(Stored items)
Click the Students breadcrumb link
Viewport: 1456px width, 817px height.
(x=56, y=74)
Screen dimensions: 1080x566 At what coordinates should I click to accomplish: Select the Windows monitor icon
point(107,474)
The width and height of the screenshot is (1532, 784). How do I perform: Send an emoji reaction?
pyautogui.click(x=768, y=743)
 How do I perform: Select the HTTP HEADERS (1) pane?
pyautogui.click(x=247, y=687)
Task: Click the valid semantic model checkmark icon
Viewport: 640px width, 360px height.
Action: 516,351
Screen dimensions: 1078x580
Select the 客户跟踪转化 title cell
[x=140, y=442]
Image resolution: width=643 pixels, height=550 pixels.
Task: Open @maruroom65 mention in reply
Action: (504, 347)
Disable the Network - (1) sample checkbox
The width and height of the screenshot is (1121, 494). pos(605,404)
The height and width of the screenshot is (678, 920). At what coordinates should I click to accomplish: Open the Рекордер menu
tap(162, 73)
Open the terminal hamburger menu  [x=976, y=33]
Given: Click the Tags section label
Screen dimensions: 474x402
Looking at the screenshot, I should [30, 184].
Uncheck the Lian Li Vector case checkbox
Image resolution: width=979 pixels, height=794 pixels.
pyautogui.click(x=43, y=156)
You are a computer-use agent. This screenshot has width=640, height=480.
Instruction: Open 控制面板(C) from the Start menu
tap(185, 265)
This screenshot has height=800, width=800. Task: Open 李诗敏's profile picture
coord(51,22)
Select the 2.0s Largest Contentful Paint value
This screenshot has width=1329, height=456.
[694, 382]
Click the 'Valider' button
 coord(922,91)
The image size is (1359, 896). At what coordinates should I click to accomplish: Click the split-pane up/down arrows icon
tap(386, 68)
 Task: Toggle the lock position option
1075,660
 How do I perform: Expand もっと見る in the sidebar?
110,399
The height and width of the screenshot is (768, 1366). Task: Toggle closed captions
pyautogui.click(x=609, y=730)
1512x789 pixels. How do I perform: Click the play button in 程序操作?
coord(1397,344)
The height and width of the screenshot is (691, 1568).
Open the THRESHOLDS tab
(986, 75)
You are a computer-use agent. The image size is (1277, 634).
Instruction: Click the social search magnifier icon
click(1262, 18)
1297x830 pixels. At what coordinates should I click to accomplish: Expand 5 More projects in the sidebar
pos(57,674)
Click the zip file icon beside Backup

> **Work required**: Reproduce the records above exactly, from the first line through the line containing "Screen dimensions: 1078x580", and output nothing else.

> **The completed task**:
Click the Students breadcrumb link
Viewport: 1456px width, 817px height.
(x=56, y=74)
Screen dimensions: 1080x566 At what coordinates should I click to accomplish: Select the Windows monitor icon
point(107,474)
The width and height of the screenshot is (1532, 784). How do I perform: Send an emoji reaction?
pyautogui.click(x=768, y=743)
 How do I perform: Select the HTTP HEADERS (1) pane?
pyautogui.click(x=247, y=687)
Task: Click the valid semantic model checkmark icon
Viewport: 640px width, 360px height.
Action: 516,351
Screen dimensions: 1078x580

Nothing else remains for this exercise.